A Different Kind of Nurses Week
Nurses Week was May 6-12, 2020. This is a week in which we typically celebrate the profession of nursing and the impacts that it has on patients, families, colleagues, and the world. Yet it honestly seemed somewhat out of place to be celebrating. Initial thoughts that raced through my mind were in celebrating, will someone find the means to provide enough PPE for healthcare workers? With this celebration will birthers be able to safely receive care and birth in hospital settings in ways that continue to support the physiological and emotional/spiritual needs of birth despite new policies and guidelines? Will Black folks receive better treatment or at least recognition through some means that nurses can formulate? Are they the bridge to fill in the gap and fix the messed-up medical culture? Will this celebration in some way bring back Ahmaud Arbery and justice to his name with proper sentencing of his killers? Will the world ever open again?

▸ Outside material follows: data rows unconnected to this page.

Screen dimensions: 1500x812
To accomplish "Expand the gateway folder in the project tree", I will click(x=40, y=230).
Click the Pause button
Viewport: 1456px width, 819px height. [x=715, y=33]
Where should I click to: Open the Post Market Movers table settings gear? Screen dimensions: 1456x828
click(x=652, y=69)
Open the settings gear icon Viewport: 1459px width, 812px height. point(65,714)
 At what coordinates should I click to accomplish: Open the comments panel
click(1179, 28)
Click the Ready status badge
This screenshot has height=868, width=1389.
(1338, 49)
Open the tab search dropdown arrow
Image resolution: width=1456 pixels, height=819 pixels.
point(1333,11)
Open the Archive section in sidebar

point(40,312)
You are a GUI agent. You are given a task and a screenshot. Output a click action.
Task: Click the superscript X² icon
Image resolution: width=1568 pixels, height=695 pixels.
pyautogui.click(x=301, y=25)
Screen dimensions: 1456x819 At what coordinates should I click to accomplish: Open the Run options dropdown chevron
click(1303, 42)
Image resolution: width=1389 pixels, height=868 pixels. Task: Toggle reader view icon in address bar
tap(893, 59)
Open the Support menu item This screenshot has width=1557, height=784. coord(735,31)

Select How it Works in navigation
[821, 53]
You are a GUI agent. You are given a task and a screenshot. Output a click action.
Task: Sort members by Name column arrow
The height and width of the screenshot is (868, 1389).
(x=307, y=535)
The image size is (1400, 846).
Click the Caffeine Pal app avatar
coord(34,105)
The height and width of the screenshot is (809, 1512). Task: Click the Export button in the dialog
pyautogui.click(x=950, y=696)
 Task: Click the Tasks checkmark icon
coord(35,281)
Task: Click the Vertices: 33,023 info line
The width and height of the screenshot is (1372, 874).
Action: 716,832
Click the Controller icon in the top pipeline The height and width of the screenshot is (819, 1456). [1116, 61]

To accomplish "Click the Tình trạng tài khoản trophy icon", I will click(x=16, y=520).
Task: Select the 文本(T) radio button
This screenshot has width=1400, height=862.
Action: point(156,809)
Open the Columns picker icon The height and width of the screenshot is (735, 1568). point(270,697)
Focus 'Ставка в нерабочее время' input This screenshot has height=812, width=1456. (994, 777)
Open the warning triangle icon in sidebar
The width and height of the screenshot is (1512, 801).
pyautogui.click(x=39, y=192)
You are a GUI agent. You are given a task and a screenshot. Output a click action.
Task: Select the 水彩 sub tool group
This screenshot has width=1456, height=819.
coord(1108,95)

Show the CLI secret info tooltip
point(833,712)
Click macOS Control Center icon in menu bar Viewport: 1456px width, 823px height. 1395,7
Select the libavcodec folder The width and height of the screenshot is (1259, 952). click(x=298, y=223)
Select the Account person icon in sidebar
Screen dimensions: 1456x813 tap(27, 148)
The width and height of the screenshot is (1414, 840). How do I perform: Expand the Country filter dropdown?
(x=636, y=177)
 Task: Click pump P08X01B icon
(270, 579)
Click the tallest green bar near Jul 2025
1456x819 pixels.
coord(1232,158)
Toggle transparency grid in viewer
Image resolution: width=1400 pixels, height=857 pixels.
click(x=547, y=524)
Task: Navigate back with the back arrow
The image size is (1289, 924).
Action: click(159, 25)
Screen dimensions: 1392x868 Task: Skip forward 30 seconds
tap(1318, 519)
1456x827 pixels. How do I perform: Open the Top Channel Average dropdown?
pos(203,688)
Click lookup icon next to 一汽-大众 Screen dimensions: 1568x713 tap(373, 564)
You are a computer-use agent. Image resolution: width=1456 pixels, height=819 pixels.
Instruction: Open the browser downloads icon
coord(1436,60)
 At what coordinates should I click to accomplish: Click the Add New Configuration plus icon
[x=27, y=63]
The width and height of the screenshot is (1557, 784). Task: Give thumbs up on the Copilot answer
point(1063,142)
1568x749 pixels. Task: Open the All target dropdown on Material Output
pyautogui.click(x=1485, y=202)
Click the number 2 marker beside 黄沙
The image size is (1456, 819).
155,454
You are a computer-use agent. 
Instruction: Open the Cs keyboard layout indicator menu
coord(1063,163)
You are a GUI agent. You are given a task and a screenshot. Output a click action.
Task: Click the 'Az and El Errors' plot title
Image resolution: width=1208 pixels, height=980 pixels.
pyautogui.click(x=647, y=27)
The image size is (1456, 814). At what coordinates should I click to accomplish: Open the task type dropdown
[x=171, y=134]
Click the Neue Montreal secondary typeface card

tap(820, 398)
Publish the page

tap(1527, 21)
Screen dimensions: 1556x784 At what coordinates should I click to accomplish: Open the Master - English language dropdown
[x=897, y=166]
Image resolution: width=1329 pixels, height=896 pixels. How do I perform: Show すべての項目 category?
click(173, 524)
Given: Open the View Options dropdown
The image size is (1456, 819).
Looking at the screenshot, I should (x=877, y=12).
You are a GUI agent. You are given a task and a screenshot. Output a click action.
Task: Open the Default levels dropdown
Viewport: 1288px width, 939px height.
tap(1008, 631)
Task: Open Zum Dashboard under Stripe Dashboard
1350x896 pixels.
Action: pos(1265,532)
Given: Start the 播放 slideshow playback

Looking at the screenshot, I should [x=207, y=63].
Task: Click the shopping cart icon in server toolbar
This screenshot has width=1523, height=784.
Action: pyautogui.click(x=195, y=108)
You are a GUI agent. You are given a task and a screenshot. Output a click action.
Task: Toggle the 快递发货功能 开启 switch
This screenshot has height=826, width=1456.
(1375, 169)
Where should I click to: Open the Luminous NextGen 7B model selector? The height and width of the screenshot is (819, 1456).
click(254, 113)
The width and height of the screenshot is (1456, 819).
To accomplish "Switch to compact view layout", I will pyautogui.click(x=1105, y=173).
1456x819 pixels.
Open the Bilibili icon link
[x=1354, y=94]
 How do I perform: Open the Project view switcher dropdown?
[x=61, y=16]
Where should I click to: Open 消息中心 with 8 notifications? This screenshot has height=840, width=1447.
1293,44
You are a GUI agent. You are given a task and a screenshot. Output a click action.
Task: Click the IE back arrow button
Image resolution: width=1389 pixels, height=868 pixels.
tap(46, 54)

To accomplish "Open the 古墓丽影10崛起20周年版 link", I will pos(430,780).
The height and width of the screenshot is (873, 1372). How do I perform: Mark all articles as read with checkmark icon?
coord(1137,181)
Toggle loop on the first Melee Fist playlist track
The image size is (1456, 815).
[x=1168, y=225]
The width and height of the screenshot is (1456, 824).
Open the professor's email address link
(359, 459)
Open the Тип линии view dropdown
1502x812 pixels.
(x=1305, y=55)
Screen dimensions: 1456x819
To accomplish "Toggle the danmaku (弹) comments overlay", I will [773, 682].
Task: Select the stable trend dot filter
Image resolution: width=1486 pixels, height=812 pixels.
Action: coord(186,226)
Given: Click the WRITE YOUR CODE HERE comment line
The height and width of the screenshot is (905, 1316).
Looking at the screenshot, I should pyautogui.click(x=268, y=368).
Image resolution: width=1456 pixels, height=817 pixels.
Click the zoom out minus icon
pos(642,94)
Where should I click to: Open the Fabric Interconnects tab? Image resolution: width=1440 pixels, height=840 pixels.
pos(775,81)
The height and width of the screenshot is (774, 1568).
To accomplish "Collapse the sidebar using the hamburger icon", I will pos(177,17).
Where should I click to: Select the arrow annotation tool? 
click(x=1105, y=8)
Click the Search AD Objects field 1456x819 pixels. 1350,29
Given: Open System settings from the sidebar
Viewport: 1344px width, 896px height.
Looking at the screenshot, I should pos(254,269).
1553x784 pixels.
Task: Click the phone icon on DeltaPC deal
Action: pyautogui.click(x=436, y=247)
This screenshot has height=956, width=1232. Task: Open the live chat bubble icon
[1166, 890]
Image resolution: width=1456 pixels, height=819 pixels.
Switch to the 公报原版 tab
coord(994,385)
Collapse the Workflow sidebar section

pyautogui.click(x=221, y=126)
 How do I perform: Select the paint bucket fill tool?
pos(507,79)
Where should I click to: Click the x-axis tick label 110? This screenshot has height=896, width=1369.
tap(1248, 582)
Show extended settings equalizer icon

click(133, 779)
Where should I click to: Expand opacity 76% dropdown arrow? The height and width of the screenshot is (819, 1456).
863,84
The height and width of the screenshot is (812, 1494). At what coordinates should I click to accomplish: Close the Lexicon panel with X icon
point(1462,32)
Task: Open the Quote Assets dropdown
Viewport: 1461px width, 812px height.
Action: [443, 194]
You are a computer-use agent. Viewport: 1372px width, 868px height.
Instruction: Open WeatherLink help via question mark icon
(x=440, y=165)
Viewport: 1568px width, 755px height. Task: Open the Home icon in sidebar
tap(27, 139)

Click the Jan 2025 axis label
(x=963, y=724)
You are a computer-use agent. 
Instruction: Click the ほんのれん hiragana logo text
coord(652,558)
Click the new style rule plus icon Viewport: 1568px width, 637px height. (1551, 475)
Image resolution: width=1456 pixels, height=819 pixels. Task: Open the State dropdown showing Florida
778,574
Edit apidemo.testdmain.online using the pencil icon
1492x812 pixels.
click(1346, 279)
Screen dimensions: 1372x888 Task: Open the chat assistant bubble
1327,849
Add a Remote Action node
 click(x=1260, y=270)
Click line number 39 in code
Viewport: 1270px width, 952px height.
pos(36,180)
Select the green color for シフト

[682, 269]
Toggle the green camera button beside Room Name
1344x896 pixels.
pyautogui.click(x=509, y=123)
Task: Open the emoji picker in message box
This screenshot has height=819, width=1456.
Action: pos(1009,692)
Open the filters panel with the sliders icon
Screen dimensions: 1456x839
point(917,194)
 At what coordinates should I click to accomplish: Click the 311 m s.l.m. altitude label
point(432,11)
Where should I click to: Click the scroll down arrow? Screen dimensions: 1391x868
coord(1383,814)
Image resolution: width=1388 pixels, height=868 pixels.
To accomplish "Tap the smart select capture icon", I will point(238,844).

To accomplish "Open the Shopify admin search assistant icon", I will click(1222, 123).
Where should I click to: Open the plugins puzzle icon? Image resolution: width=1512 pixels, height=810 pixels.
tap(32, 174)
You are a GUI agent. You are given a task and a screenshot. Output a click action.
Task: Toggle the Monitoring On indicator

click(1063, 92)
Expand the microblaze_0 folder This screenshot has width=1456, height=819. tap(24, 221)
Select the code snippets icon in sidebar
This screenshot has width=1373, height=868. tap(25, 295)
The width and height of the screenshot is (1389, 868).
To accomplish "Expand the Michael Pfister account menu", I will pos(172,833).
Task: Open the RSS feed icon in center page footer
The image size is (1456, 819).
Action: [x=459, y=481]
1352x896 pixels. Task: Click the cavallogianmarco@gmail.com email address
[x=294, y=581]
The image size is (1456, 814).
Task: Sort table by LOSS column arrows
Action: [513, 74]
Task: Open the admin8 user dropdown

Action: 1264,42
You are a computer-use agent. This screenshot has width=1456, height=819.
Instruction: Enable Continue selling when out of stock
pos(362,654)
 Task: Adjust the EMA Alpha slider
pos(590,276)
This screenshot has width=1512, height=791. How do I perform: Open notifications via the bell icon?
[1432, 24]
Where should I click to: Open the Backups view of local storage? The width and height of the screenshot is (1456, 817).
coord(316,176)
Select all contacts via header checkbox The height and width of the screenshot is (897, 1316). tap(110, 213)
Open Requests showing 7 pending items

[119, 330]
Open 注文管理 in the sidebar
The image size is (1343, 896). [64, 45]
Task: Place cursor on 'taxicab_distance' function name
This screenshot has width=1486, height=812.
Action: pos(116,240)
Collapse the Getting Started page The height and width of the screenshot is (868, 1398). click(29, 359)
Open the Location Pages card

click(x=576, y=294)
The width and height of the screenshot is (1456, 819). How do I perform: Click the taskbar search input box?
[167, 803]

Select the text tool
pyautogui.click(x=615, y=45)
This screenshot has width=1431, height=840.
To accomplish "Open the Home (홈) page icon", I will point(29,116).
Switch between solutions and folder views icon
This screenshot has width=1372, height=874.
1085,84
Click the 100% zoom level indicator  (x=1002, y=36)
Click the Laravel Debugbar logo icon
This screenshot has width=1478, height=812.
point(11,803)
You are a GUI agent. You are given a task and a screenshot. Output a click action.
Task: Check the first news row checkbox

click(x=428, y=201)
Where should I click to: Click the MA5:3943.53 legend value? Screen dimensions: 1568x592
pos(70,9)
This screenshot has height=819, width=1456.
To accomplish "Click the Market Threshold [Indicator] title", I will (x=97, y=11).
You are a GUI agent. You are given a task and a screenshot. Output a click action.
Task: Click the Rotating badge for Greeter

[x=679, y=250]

Do these thoughts seem heavy to you? Yes? Because they are. And I can’t help but think ‘how do I even begin to celebrate amidst so much unknown and tragedy’? In no way do I want to take away from the advances in nursing, the success stories, the stories of selflessness and caring for humanity—unbiased and unashamed. But I feel I just wouldn’t be the nurse and person that I am without acknowledging and fighting for the injustices that exist in our world of nursing; a world that crosses over to so many other realms.
For most, nursing is not a profession that comes with ease. It takes compassion and understanding and wrestling with our own inner demons to truly take care of others in the ways that they need our help. This spans well past the physicality of nursing and into the heart of a person. So as much as celebrating is ‘our’ thing, the reality is, many of us nurses have found it difficult to celebrate when our hearts are aching in the world around us.
So how do we ‘make this right’? This requires a redirection of thought: be the change, celebrate smaller victories (when the big ones seem overwhelming and unrealistic), vocalize concern for inaccuracy/biased care/oppressive culture, don’t just ‘run with Ahmaud’—use your power (find your power) so that one of the many things going wrong can begin to go right!